OUTPUT: file is right, on video is wrong: WHY? Current language is UTF8 (as I can see on line 8)

I have modified my code using UTF8EX

OUTPUT: file is right, on video is wrong: WHY? Current language is UTF8EX (as I can see on line 8)
Have you tried to use utf8tostr()
with these two functions I have no problem to display utf8 strings
You have also the function strtoutf8 wcich allos for example to save in utf8 text files.

A+
--

Alain Aupeix
http://jujuland.pagesperso-orange.fr/
http://pissobi-lacassagne.pagesperso-orange.fr/

U.buntu 12.04 | G.ramps 3.4.5-1 | H.arbour 3.2.0dev (2013-11-28 02:04) | HbIDE (Rev.264) | Five.Linux (r138) | Hw.Gui (2203)

Luigi Ferraris

unread,
Nov 29, 2013, 3:50:22 PM11/29/13
to harbou...@googlegroups.com
Il 29/11/2013 21.43, Alain Aupeix ha scritto:
> Have you tried to use utf8tostr()
> with these two functions I have no problem to display utf8 strings
> You have also the function strtoutf8 wcich allos for example to save
> in utf8 text files.
Hi Alain, I'm doing some test but I think the problem can be related
with OS code page (850 I'm on Windows Xp).
As I understand 858 is descripted as "OEM - Multilanguage Latin I +
Euro" (installed on my system), but Harbour it doesn't support this code.
Anyway, I continue to do test and using a GUI library (hbqt).

Cheers
Luigi Ferraris


---
Questa e-mail è priva di virus e malware perché è attiva la protezione avast! Antivirus.
http://www.avast.com

Alain Aupeix

unread,
Nov 29, 2013, 5:24:26 PM11/29/13
to harbou...@googlegroups.com
Le 29/11/2013 21:50, Luigi Ferraris a écrit :
Il 29/11/2013 21.43, Alain Aupeix ha scritto:
Have you tried to use utf8tostr()
with these two functions I have no problem to display utf8 strings
You have also the function strtoutf8 wcich allos for example to save in utf8 text files.
Hi Alain, I'm doing some test but I think the problem can be related with OS code page (850 I'm on Windows Xp).
As I understand 858 is descripted as "OEM - Multilanguage Latin I + Euro" (installed on my system), but Harbour it doesn't support this code.
Try this:

1  PROCEDURE Main()
2    LOCAL cFileName := hb_FnameMerge( hb_DirBase(), "prova", "txt" )
3    LOCAL cText
4    CLS
5    ? "current is " + hb_cdpSelect()
6    IF !hb_FileExists( cFileName )
7       cText := "I'm Italian so I need è €"  (utf8 latin_e_grave and Euro_Sign)
8       hb_MemoWrit( cFileName, hb_strtoutf8(cText ))
9    ENDIF
10   cText := hb_utf8tostr(hb_MemoRead( cFileName ))
11   ? "text is :" + cText
12   INKEY( 0 )
13
14 RETURN

I should be surprise if it doesn't work

Klas Engwall

unread,
Nov 29, 2013, 6:49:14 PM11/29/13
to harbou...@googlegroups.com
Hi Luigi,

>> Have you tried to use utf8tostr()

== RECORDS PROVIDED ==

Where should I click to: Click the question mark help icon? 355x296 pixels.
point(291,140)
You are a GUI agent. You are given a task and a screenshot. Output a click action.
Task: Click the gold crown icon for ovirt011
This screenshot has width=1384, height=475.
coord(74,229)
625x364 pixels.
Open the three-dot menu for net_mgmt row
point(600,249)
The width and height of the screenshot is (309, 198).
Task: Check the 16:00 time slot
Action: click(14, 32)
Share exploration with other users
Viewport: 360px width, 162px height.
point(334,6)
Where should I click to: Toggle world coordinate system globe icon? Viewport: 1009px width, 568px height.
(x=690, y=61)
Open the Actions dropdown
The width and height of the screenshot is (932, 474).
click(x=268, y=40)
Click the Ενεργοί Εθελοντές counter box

...

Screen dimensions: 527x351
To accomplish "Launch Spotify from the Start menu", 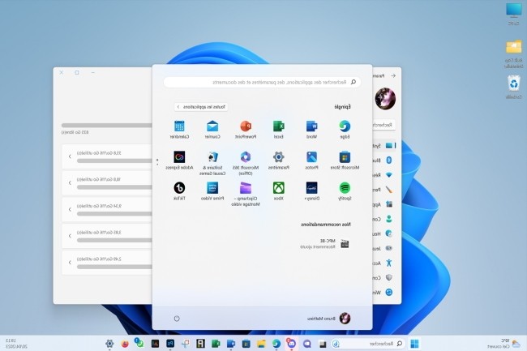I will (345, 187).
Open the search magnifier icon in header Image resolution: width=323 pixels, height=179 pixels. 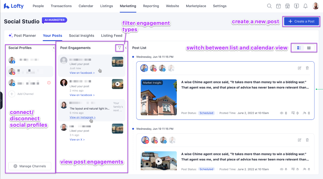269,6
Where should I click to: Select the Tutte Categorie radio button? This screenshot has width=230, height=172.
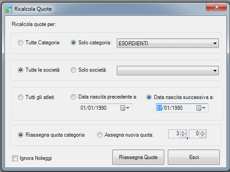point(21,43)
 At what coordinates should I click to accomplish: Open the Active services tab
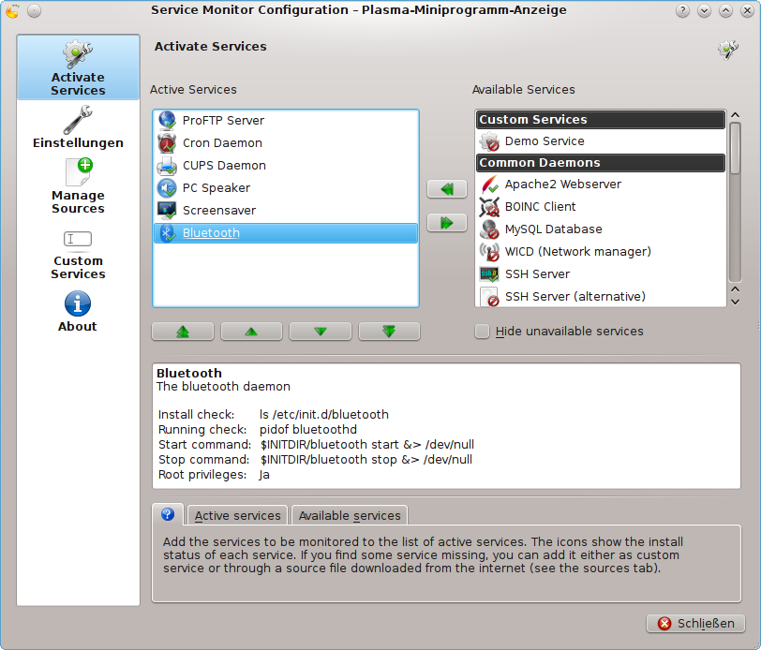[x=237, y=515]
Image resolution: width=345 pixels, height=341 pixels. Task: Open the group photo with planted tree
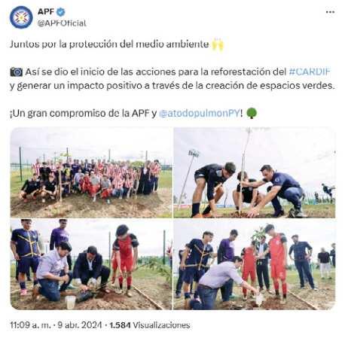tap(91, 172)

...

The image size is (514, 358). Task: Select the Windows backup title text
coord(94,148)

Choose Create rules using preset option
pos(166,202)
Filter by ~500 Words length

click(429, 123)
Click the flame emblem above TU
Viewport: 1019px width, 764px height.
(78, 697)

== TASKS AND EXERCISES ==
a – From the Harbour UTF-8 thread, list each message header's posting time and the author it belongs to.
b – Continue the Harbour UTF-8 thread from the point where it stops.

== ANSWERS TO THIS EXERCISE ==
a –
Luigi Ferraris: Nov 29, 2013, 3:50:22 PM
Alain Aupeix: Nov 29, 2013, 5:24:26 PM
Klas Engwall: Nov 29, 2013, 6:49:14 PM

b –
>> with these two functions I have no problem to display utf8 strings
>> You have also the function strtoutf8 wcich allos for example to save
>> in utf8 text files.
> Hi Alain, I'm doing some test but I think the problem can be related
> with OS code page (850 I'm on Windows Xp).
> As I understand 858 is descripted as "OEM - Multilanguage Latin I +
> Euro" (installed on my system), but Harbour it doesn't support this code.
> Anyway, I continue to do test and using a GUI library (hbqt).

So far you have mentioned CP850, 858, ITWIN and UTF8. That is a lot :-).
So I can't help wondering what your real goal is. Do you get UTF8
encoded files from external sources and have to convert them? Or is it
the other way around? Or are you just building an application with
normal keyboard input and want to save what the user types?

All the characters you mentioned in your original post exist in the
"Windows Western" character set as far as I can see (You can check that
in Accessories -> System Tools -> Character Set or some similar wording
in the start menu - select Lucida Console and Windows Western for
example). And Windows Western means a "WIN" or "ISO" codepage in
Harbour. I can understand why the guys in Eastern Europe are so fond of
UTF8, but IMHO the average user in Western Europe seldom needs it. So do
you have any special needs in addition to the Euro sign and the accented
characters (grave and acute) that you mentioned?

Also, as you are already aware of, using UTF8 requires a different
approach to string handling with functions like the standard at()
function not working properly and requiring special UTF8 versions
instead. Saving UTF8 strings in dbfs is also a problem because you do
not know exactly how much more room you are going to need in the
character fields.

In most cases in Western Europe it should be enough to use the "xxWIN"
codepage for the "xx" language used in the country. Like this:

set( _SET_CODEPAGE, "ITWIN" )

in your case.

Next question: Is this a new application you are writing or do you have
a long history of CP850 coded dbf files that you must still support? You
can convert automatically between "ITWIN" in the HVM and "IT850" or
something like that in the dbf files with:

set( _SET_CODEPAGE, "ITWIN" )
set( _SET_DBCODEPAGE, "IT850" )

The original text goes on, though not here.